O Departamento de Registro Empresarial e Integração (Drei) revogou a norma que exigia que as procurações outorgadas por estrangeiros a representantes legais no Brasil tenham prazo de validade indeterminado. A nova determinação está na Instrução Normativa 40.

A exigência por prazo indeterminado havia sido criticada por advogados. Gustavo Lemos Fernandes, sócio do Emerenciano, Baggio e Associados, apontou que a norma anterior conflitava com o disposto pela Lei 6.404/76 (Lei das S/A) sobre o prazo de validade das procurações outorgadas por acionistas e membros do conselho de administração de companhias brasileiras.

Com a referida IN 40, o Drei alterou o artigo 2º da IN 37, revogando a obrigatoriedade de que as procurações outorgadas por pessoa física, brasileira ou estrangeira, residente no exterior, e por pessoa jurídica com sede no exterior, que participe de empresa, sociedade ou cooperativa no Brasil, tenham prazo de vigência indeterminado.

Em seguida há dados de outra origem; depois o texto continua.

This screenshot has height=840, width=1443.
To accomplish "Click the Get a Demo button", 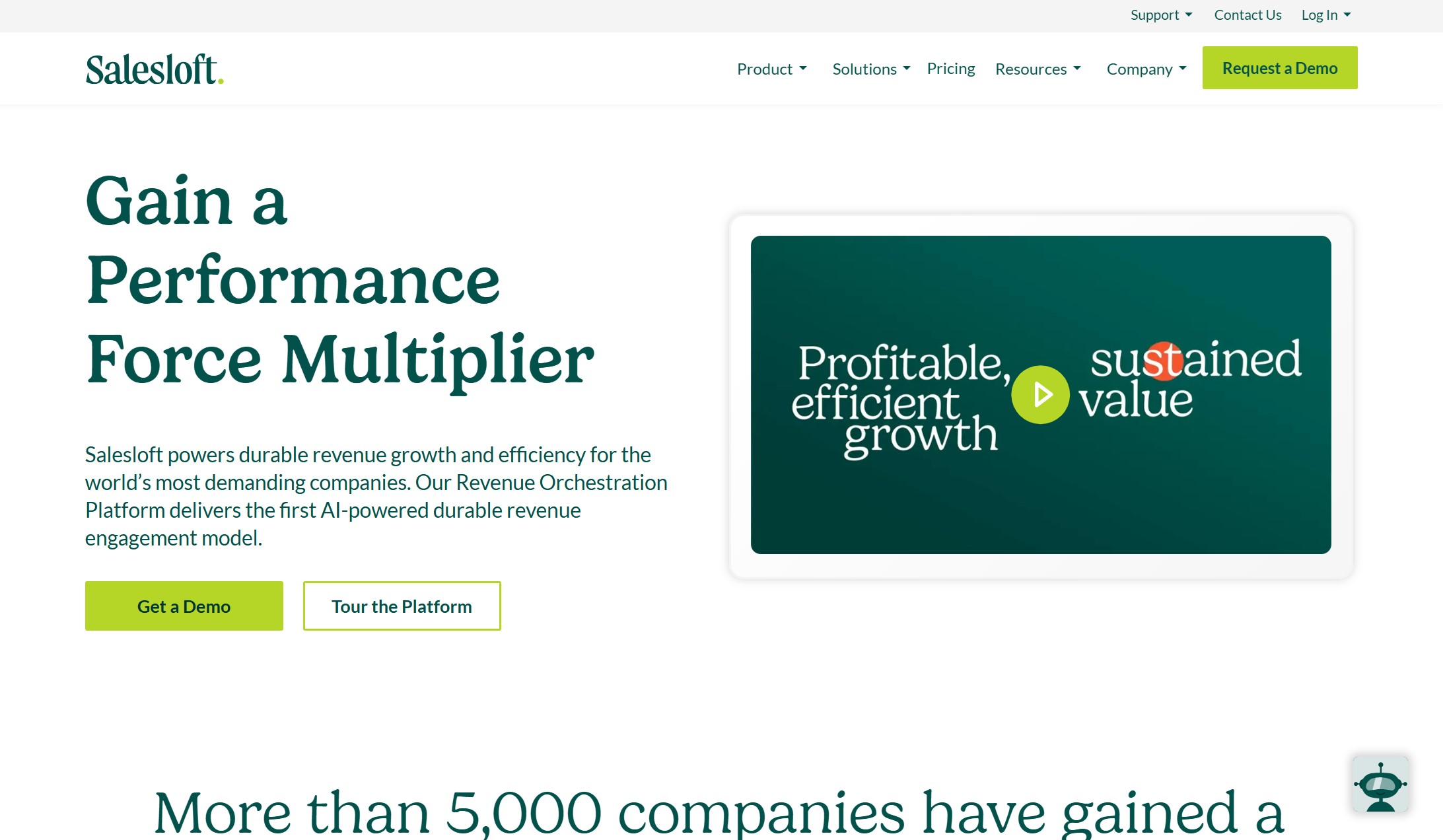I will tap(184, 605).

Com isso, o artigo 2º da IN 37 passou a vigorar com a seguinte redação:

“Art. 2º A pessoa física, brasileira ou estrangeira, residente no exterior e a pessoa jurídica com sede no exterior, que participe de empresa, sociedade ou cooperativa, poderá arquivar na Junta Comercial, desde que em processo autônomo, procuração outorgada ao seu representante no Brasil, observada a legislação que rege o respectivo tipo societário.

(…)

§ 5º A procuração a que se refere o caput deste artigo presume-se por prazo indeterminado quando não seja indicada sua validade”.

Ao analisar a nova IN, o advogado Gustavo Lemos Fernandes ressaltou que, por possuir um papel fundamental na determinação de regras, o Drei não pode criar uma instrução normativa conflitante com as leis, como havia feito.

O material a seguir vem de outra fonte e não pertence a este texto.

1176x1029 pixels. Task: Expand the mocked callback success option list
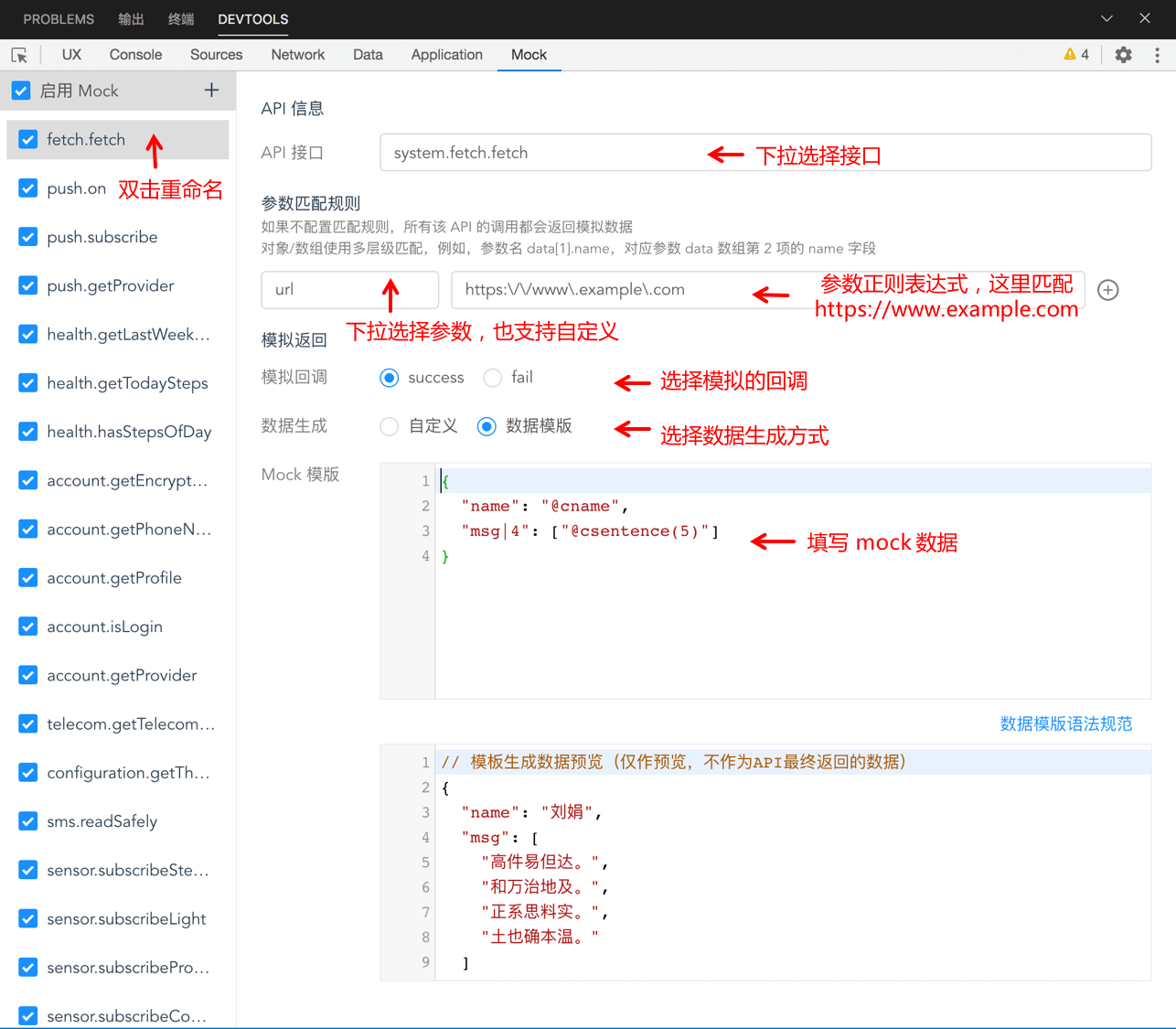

“Tal postura cria instabilidade ao empresariado e, em especial, às multinacionais que precisam organizar os padrões de procurações com as suas matrizes, já alinhadas a um padrão mundial de documentos para estes fins.”

Fernandes aponta ainda que a IN 40 também trouxe outras novidades, como a dispensa da obrigatoriedade de registro específico das procurações, que, no entanto, é exigido pelas juntas comerciais.

“Diante disso, é indispensável que o DREI reforce o controle para que as Juntas Comerciais respeitem os dispositivos legais criados pelo órgão. Do contrário, continuaremos com a instabilidade entre as regras a serem seguidas pelos empresários, conforme as determinações do DREI, e dos entendimentos das Juntas Comerciais, dificultando o registro dos atos societários pelas empresas”, concluiu.